The price of non-glatt meat. Kosher today wrote: "The irony of it all is that kosher meat in many markets is more expensive than "glatt kosher" meat." This is part of the Justice Department’s investigation into price-fixing in the kosher meat industry. Rubashkin is said to be a target of that investigation.

Rabbi Asher Zeilingold. Much of Rubashkin’s defense comes down to the trustworthiness and veracity of Rabbi Asher Zeilingold. For details on him, please read this.



Filed under Chabad Theology, Haredim, Kosher Business?, Kosher Meat Scandal, Price-Fixing

8 responses to “The Truth About Rubashkin, The Conservative Rabbis and OSHA

  1. Anonymous

    Also, the Forward article:

    The articles in question that have caused the C’s to vent so much spleen on the worker abuse issue did not cite any evidence about wages being the “lowest” in the industry, abusive management practices or worker intimidation. The best the Forward could do was one individual repeating an anonymous piece of hearsay opinion, again, without supporting citation. It was this flimsily constructed polemic that the C’s have been hammering with great frequency to their congregations almost to the point of hysteria; a latter day instance of the “big lie”.

    Left unanswered in all of this is the question of whether individuals affiliated with the Forward were, in fact, organizing on behalf of labor unions against AP. That would tend to skew the objectivity of their reporting, would it not? Likewise, were C leaders, like Rabbi Allen, also involved in the unionization effort (that has failed, BTW)? Might that also factor into their attempt to foment a crisis among their congregants?

  2. Mike

    Kosher today is not a real journalistic outfit. They have no credibility at all regarding any of their stories. In fact they are the ones that produce and make allot of money from “kosherfest” in which (surprise) Rubashkin is one of their biggest clients.

    All they do is pump up “kosher” so they can sell the “kosher today” product, and “consulting” so people hire them for their “services”. Much of it is them just taking peoples money so they can realocate the “kosher” consumer to the person that is their client.

  3. D

    “Kosher today is not a real journalistic outfit.”

Dataset section
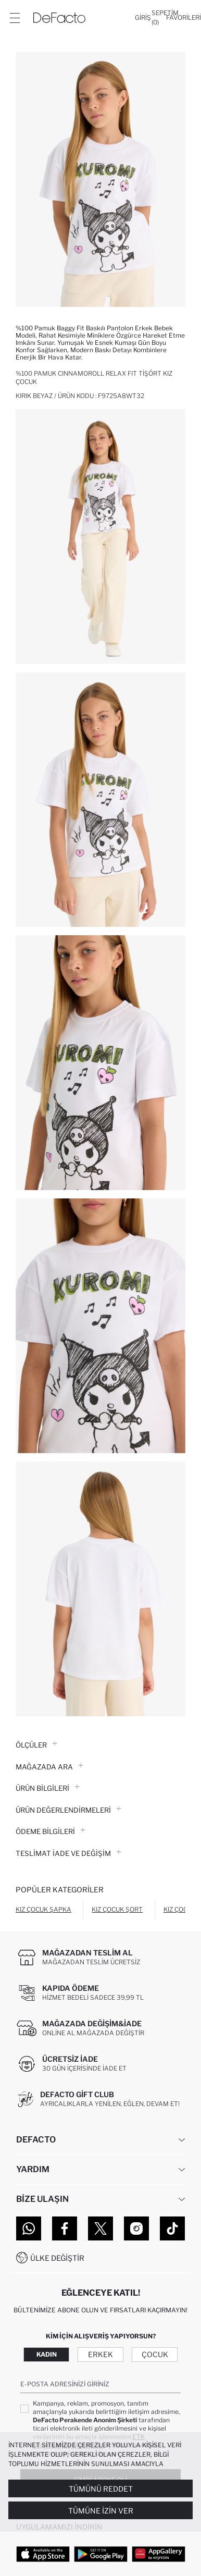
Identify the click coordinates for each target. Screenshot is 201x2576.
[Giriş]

Task to carry out
Edit the stretch of the kosher meat post from "Rabbi Asher Zeilingold. Much" through "please read this." so that "trustworthiness" becomes "reliability", and give that stretch back.

Solved problem
Rabbi Asher Zeilingold. Much of Rubashkin’s defense comes down to the reliability and veracity of Rabbi Asher Zeilingold. For details on him, please read this.